■ Your instructions ■
If a line in the listing contains "computer", copy it out whole.
# # #
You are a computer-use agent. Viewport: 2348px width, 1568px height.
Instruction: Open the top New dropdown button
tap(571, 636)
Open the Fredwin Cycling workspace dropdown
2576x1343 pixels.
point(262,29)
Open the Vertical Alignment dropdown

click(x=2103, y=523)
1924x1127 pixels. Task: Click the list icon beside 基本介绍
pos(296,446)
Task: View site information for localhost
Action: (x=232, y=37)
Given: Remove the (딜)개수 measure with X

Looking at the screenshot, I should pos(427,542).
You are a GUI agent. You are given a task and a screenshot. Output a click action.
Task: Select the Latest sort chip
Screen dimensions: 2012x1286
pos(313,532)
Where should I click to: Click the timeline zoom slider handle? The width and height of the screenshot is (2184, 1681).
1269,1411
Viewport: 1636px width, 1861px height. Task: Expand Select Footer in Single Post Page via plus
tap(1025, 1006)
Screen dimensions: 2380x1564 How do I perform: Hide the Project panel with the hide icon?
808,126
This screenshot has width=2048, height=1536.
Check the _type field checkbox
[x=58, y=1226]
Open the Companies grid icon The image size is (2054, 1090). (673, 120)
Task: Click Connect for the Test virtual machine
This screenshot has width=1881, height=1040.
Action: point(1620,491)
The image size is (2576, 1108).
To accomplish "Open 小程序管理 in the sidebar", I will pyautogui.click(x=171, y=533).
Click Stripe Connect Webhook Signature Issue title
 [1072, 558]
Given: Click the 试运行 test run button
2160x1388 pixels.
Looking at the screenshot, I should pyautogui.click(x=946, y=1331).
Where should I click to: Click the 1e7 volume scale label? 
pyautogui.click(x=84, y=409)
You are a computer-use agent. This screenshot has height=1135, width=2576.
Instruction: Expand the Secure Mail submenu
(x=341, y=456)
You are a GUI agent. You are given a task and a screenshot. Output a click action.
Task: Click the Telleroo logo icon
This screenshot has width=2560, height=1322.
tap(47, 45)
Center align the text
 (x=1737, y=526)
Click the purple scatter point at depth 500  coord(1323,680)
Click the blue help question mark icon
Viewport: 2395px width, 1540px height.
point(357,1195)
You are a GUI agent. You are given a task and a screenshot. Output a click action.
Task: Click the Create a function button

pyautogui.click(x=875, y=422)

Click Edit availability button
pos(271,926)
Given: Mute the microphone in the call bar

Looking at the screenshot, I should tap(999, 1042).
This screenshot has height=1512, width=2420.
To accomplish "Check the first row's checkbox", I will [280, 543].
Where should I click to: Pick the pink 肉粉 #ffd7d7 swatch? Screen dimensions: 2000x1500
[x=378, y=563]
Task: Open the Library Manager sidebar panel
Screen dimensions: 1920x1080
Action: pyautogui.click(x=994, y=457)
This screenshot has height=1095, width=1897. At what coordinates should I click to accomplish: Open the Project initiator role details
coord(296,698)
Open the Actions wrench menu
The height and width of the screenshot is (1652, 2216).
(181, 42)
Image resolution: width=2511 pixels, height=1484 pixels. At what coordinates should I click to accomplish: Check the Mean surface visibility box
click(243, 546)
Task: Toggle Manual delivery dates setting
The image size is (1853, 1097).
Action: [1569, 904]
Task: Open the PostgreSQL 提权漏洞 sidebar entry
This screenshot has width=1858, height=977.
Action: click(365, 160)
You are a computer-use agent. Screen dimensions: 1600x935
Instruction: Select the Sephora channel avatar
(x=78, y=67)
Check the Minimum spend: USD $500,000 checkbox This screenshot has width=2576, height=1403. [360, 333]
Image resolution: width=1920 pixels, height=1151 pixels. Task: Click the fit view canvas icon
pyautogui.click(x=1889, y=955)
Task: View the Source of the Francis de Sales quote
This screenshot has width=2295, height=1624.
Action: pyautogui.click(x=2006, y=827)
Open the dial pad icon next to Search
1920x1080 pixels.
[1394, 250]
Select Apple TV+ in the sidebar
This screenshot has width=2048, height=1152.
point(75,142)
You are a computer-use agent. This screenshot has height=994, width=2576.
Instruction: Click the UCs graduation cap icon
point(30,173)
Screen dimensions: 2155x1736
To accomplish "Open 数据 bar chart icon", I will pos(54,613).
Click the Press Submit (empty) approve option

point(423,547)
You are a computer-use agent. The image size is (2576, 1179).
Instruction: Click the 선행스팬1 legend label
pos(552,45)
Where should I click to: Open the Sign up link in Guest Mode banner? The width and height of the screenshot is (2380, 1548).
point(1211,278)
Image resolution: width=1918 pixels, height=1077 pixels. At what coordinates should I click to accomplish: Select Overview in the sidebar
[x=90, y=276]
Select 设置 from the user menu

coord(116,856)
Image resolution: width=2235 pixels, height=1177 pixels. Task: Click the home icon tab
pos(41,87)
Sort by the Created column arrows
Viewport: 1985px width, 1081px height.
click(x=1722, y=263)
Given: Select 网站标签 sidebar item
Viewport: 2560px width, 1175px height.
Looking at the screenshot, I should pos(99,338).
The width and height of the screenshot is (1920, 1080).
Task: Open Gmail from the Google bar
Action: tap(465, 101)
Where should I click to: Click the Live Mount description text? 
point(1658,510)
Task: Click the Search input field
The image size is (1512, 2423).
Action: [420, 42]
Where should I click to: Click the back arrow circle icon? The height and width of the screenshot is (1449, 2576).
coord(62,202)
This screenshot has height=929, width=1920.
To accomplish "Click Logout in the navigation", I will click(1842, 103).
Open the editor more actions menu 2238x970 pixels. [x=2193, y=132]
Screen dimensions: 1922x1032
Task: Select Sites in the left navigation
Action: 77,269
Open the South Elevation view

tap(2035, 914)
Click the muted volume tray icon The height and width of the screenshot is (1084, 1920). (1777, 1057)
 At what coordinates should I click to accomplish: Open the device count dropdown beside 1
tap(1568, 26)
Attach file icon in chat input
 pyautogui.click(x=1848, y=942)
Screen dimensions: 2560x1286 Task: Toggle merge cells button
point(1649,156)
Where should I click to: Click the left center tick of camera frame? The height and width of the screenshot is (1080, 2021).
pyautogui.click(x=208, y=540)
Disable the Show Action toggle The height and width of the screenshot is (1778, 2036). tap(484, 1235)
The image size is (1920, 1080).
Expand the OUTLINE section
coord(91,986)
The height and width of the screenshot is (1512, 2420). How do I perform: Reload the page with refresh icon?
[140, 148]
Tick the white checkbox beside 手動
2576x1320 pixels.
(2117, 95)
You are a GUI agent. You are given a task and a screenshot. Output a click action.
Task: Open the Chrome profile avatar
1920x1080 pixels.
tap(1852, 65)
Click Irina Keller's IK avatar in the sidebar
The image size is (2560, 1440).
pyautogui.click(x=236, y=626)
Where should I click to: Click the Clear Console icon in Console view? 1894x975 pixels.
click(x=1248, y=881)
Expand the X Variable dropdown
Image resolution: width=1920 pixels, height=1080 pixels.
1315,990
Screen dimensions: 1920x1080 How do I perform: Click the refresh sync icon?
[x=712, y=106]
# # #
■ Written response ■
You are a computer-use agent. Viewport: 2348px width, 1568px height.
You are a computer-use agent. This screenshot has height=1135, width=2576.
You are a computer-use agent. Screen dimensions: 1600x935
You are a computer-use agent. This screenshot has height=994, width=2576.
You are a computer-use agent. The image size is (2576, 1179).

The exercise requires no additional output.